Building on the success of Boca Knights, Forman penned a sequel titled Boca Mournings which has Eddie trying to solve a double kidnapping while simultaneously dealing with a rabid anti-Semite, an enlarged prostate, and a condo association battling over an elevator. Boca Mournings was followed by Boca Daze where Eddie agrees to investigate the murder of a homeless man and comes up against pill mills, ghetto gang-bangers and a Ponzi scheme that would make Bernie Madoff blush. Forman has also penned a prequel, Eddie the Kid, a novella that tells about Eddie’s younger days.

Forman currently has two new projects in the works.  His next novel, titled Small Giants, will be a departure from his Eddie Perlmutter series. Forman describes it as “a family saga that spans the period from WWI to the mid-80s and involves three families and three decisions that affect three generations.” To satisfy Eddie Perlmutter fans, however, Eddie will make a cameo appearance. Forman has completed a screenplay which he co-wrote with Steve Ginsberg, a professional screenwriter who worked for Cagney and Lacey and Jack Klugman on Quincy.
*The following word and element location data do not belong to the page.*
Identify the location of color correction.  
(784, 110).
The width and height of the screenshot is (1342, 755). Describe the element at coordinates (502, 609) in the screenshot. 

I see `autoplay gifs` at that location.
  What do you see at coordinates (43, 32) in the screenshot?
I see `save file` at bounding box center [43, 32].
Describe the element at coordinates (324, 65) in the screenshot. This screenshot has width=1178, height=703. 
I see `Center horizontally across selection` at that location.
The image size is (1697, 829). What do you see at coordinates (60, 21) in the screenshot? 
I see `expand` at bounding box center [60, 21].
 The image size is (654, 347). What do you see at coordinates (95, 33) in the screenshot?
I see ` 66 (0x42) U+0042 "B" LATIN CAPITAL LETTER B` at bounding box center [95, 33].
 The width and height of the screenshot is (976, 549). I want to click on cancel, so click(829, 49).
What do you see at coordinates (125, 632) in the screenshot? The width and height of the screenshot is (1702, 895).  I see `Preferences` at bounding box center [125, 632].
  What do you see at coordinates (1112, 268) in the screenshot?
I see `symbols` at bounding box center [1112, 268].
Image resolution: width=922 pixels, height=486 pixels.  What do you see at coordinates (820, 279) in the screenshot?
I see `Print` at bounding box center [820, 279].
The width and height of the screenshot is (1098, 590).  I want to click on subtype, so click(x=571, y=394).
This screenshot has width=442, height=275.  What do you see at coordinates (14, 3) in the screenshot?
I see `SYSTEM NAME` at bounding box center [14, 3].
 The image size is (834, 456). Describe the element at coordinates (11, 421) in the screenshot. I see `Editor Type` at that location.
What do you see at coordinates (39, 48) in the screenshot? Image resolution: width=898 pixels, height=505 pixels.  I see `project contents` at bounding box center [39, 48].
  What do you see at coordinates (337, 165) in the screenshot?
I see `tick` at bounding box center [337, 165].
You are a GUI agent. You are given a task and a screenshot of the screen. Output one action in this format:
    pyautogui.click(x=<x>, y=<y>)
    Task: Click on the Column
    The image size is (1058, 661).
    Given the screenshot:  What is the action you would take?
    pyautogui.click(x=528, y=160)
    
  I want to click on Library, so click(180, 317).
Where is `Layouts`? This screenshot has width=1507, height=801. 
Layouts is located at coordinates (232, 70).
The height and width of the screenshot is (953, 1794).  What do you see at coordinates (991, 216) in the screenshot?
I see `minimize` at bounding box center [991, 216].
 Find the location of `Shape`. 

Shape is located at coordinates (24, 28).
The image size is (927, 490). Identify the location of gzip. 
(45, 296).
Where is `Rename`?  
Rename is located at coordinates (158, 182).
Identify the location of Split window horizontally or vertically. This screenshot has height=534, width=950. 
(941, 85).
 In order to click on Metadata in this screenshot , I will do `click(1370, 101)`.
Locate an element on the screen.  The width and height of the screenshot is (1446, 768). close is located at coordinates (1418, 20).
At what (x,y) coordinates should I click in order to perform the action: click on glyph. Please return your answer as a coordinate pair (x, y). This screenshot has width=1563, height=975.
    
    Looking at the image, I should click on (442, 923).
The screenplay is a one-hour pilot made from the best adventures from Forman’s Boca books.  Forman is also a popular speaker at clubs and bookstores, where he donates the proceeds of his book sales to charities.

Forman hopes that his readers will be entertained by his stories but will come away with food for thought. In addition,  he has a message for all the “Usetabees” out there: “It’s never too late for anything. You were wonderful once, and you still have that wonderful in you.  If you can’t be the runner, you can still go to the track meet.”